The doctor was concerned I was bleeding too much. After a second trip to the bathroom, I felt woozy. So we agreed to let her look. She was convinced I was bleeding from tearing my cervix. After a dose of something to take the edge off the pain, she basically stuck her hands inside me and scooped out the blood and clots so that she could see my cervix. I had only one tiny tear that was not bleeding,she didn't stitch it. Turned out my lower uterus wasn't contracting, so I ended up with another medication (in my rectum, fun fun fun) to help me contract, another medication to counteract the side effects (nausea and diarrhea) of the first one and some midol. Then she used a spoon like thing to scrape my uterus and did some more vigorous (and painful) uterus massage. And gave me a catheter. I ended up losing 1.5 liters of blood and am now anemic.
After this procedure, dh went with baby to the nursery for I don't remember what since we refused all shots. But then they couldn't come back to the delivery room, they had to wait till I was moved to a recovery room which took 2hours. I have never been separated from my newborn before. I did have him for two hours post birth, then dh held him for an hour or so during my procedure, then dh was with him in the nursery (though I don't know if he held him then, or could just see him. I will have to ask him) for 2 hours. I did sleep for 1.5 hrs, which was nice, while they kept me under observation in the delivery room. But when I woke I was desperate to see my baby and had to wait another 30+ minutes.

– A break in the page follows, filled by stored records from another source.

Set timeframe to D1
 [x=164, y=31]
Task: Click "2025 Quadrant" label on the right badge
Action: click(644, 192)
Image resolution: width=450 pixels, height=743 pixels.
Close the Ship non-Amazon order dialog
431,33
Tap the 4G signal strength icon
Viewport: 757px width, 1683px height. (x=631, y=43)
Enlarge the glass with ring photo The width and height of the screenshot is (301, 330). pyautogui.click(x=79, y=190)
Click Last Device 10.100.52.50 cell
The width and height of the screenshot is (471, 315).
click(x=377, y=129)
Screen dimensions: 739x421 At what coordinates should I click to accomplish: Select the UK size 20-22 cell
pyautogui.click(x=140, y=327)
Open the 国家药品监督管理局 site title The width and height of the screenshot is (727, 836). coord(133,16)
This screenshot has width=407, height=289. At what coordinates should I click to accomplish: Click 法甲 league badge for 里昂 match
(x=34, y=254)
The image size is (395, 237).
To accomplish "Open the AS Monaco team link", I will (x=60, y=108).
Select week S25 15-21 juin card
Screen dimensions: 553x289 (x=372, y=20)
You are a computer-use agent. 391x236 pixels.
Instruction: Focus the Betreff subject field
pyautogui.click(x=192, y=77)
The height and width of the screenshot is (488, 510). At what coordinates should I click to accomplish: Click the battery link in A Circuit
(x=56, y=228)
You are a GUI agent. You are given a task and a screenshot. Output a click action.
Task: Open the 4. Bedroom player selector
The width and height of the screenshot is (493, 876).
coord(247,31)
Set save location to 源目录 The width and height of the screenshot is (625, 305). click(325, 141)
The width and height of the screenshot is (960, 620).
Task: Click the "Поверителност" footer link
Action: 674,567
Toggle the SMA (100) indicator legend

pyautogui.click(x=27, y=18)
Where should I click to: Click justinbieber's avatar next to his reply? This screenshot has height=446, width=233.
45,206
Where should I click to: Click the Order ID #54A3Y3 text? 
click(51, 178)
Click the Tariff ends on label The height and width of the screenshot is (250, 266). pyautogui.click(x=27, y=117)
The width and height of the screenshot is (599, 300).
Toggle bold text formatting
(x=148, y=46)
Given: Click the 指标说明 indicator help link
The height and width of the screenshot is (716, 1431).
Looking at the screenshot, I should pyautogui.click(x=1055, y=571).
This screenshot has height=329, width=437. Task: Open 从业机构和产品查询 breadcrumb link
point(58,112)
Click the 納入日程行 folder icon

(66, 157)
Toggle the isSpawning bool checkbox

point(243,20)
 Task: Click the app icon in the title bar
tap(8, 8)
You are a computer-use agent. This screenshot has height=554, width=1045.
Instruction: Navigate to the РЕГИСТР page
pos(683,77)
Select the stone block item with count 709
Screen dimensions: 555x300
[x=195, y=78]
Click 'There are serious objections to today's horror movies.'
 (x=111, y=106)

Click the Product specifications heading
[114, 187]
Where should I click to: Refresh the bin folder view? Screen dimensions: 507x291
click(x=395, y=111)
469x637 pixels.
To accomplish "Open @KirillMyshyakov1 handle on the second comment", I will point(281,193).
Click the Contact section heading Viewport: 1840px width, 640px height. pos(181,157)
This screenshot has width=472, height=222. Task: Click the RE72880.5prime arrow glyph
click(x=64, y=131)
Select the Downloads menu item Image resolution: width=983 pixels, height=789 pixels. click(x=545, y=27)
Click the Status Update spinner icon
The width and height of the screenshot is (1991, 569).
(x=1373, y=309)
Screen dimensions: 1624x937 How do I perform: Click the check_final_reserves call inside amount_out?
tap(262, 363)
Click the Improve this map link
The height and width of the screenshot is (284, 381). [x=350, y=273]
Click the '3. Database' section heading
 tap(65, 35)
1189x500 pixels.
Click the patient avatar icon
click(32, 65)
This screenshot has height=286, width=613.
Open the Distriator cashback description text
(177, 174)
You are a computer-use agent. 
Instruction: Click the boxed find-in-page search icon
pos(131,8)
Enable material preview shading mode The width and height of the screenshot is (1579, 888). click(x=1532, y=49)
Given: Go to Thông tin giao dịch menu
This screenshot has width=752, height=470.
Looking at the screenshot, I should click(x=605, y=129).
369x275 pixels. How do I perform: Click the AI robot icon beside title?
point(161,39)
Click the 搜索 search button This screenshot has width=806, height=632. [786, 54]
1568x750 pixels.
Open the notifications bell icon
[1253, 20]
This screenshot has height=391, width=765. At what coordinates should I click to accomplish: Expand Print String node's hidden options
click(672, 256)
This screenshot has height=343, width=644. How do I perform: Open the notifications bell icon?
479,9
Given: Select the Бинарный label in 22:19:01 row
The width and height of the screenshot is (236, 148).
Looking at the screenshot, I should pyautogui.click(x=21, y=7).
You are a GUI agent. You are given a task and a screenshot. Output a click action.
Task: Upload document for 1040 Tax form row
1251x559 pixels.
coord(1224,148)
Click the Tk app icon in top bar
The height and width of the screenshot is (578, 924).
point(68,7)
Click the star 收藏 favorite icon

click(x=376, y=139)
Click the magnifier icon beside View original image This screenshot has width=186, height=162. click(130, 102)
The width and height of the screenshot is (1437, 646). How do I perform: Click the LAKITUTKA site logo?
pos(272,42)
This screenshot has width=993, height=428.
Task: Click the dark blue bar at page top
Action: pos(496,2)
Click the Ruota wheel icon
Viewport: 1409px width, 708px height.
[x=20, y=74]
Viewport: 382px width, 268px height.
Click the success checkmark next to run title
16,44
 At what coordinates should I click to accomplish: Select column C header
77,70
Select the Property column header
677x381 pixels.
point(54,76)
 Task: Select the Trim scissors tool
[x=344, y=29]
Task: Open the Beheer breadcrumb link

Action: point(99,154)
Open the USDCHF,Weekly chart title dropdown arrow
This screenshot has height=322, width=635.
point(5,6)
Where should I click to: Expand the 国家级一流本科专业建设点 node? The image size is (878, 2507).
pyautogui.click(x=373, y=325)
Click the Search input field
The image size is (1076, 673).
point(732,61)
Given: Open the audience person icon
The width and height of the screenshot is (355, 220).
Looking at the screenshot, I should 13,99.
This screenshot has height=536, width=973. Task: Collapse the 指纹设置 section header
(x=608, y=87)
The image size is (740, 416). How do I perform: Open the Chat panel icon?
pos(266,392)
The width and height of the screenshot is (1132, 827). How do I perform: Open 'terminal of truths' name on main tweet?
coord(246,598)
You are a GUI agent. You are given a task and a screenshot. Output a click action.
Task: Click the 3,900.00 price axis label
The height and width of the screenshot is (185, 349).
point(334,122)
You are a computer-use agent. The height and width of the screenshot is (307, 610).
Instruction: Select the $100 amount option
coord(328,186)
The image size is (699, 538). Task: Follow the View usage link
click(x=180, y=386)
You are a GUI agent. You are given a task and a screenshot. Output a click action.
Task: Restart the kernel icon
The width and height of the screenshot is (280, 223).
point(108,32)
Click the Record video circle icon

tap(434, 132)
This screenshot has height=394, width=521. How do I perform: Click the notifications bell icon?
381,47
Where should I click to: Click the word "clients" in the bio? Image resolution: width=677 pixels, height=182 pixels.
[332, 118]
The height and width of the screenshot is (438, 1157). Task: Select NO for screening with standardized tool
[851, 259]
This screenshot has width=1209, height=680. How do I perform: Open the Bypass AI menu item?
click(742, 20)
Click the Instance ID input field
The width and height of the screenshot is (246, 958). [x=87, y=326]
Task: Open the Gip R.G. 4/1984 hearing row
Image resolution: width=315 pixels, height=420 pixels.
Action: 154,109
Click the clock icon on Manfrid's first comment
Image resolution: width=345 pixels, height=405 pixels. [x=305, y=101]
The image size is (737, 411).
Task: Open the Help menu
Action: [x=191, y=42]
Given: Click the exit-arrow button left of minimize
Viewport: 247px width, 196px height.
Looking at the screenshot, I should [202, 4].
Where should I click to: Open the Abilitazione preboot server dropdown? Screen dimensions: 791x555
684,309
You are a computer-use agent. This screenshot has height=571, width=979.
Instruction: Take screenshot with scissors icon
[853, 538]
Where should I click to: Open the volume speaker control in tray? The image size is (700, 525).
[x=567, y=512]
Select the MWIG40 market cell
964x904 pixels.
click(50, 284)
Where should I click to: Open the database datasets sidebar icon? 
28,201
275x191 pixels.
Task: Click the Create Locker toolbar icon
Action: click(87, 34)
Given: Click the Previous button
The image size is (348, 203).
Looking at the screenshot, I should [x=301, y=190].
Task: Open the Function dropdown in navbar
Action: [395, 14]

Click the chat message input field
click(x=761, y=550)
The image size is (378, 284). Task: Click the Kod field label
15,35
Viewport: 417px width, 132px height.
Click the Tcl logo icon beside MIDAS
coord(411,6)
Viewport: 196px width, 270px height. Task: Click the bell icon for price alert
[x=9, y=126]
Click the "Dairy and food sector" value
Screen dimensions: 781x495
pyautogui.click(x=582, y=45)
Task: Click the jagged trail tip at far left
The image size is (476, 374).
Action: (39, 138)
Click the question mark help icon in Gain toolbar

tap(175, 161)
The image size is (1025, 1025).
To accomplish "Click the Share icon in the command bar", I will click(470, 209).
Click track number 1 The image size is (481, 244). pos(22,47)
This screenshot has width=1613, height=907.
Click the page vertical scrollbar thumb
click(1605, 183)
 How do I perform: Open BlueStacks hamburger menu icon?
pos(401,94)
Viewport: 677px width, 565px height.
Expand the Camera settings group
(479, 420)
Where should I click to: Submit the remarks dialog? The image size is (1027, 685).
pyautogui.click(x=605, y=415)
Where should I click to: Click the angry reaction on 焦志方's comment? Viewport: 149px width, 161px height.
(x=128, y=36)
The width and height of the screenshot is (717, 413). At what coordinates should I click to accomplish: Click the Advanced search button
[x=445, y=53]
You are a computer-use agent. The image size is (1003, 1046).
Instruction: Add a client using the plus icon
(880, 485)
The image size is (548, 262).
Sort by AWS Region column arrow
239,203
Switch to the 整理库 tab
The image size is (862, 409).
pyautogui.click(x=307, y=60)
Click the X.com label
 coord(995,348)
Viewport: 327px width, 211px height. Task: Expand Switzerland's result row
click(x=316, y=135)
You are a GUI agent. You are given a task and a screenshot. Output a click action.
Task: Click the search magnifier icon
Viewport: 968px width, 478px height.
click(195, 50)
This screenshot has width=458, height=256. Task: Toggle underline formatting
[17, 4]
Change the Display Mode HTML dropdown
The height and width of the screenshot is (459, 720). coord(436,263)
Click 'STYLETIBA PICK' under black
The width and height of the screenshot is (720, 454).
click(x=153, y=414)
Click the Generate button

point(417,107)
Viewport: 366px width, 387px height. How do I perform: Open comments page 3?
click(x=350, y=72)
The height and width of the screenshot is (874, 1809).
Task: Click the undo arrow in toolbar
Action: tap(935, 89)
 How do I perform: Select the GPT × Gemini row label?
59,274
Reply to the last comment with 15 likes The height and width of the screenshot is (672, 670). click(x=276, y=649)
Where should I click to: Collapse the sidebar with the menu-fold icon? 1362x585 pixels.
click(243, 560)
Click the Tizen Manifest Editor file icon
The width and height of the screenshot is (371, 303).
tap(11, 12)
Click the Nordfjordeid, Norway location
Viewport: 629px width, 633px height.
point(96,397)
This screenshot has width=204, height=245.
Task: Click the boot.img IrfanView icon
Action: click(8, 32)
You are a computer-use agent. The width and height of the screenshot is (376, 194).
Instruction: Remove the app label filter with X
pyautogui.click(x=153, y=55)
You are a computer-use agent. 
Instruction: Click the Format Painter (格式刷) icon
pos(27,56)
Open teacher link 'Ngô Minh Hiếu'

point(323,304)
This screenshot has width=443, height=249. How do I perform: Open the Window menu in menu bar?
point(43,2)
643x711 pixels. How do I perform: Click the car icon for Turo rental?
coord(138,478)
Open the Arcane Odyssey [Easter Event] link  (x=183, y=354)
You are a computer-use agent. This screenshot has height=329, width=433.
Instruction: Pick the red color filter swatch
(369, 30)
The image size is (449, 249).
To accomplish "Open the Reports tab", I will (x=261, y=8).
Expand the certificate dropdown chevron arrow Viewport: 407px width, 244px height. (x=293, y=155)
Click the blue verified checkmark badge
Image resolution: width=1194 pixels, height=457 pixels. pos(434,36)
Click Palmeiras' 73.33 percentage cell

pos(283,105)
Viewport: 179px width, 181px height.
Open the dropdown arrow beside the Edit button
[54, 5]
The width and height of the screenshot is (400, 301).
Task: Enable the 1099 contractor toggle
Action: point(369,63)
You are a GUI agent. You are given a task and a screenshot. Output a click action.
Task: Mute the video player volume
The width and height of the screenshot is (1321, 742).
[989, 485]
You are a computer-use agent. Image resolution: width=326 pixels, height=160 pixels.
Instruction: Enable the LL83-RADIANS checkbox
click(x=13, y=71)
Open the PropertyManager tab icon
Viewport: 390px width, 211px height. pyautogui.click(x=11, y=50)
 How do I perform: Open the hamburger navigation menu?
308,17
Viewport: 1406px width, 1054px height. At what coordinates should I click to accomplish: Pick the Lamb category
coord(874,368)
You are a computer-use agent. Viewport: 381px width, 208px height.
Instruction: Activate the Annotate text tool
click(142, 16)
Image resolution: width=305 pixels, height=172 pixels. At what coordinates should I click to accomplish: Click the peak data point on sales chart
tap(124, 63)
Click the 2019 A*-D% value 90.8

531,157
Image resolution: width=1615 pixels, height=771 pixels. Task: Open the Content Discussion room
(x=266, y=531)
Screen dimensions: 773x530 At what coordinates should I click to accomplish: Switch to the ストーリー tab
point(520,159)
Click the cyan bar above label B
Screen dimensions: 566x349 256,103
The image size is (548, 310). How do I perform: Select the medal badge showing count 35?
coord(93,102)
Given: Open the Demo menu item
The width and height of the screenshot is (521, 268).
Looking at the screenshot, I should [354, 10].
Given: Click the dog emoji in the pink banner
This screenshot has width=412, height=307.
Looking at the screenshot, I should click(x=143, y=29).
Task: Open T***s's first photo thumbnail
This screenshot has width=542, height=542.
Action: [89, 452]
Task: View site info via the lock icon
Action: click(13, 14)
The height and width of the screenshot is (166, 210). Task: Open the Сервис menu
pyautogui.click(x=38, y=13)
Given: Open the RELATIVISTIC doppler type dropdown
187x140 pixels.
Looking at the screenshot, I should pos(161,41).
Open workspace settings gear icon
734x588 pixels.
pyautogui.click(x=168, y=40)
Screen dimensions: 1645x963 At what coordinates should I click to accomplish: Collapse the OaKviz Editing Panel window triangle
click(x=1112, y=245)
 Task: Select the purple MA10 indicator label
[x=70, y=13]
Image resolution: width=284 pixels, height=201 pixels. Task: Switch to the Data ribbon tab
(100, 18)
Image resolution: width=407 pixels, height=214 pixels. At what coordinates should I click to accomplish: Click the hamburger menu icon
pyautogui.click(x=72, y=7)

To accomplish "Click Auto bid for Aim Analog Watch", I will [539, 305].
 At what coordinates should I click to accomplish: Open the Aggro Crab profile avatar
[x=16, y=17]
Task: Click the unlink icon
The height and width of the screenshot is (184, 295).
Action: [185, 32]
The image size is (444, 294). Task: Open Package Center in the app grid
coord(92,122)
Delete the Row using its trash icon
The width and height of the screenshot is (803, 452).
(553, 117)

This was such a far cry from my previous intervention free births. It was such an UNnatural experience. I had no trust in that dr and I felt like a walking drug store (I had 7 different substances in my body by the end) not to mention the very invasive post birth procedure (which typically would be done with an epidural). I've been angry, I've been sad, now I don't know what to think. Did I really need all that? Or is it just an example of how one hospital intervention leads to another and another in a snowball? This was our last baby, so I'm also grieving over my lost chance for another home birth. after this experience I realize how great my previous hospital birth was, everything I disliked about that one (which made me really look forward to a home birth) was multiplied by a thousand this time. I think the fact that I couldn't cope in my usual ways, but instead relied heavily on my dh to get me through each ctx (he really was wonderful) also makes me feel like a failure some how.
Eta: my baby weighed in at 10 lbs 13 oz at birth, but only 9 lbs 3 oz the next day, so his birth weight is unknown. But I think somewhere between 9 lbs 3 oz and 9 lbs 8 oz. My other kids were all around 9 lbs; 9 lbs 7 oz, 8 lbs 13 oz, 9 lbs 0.5 oz.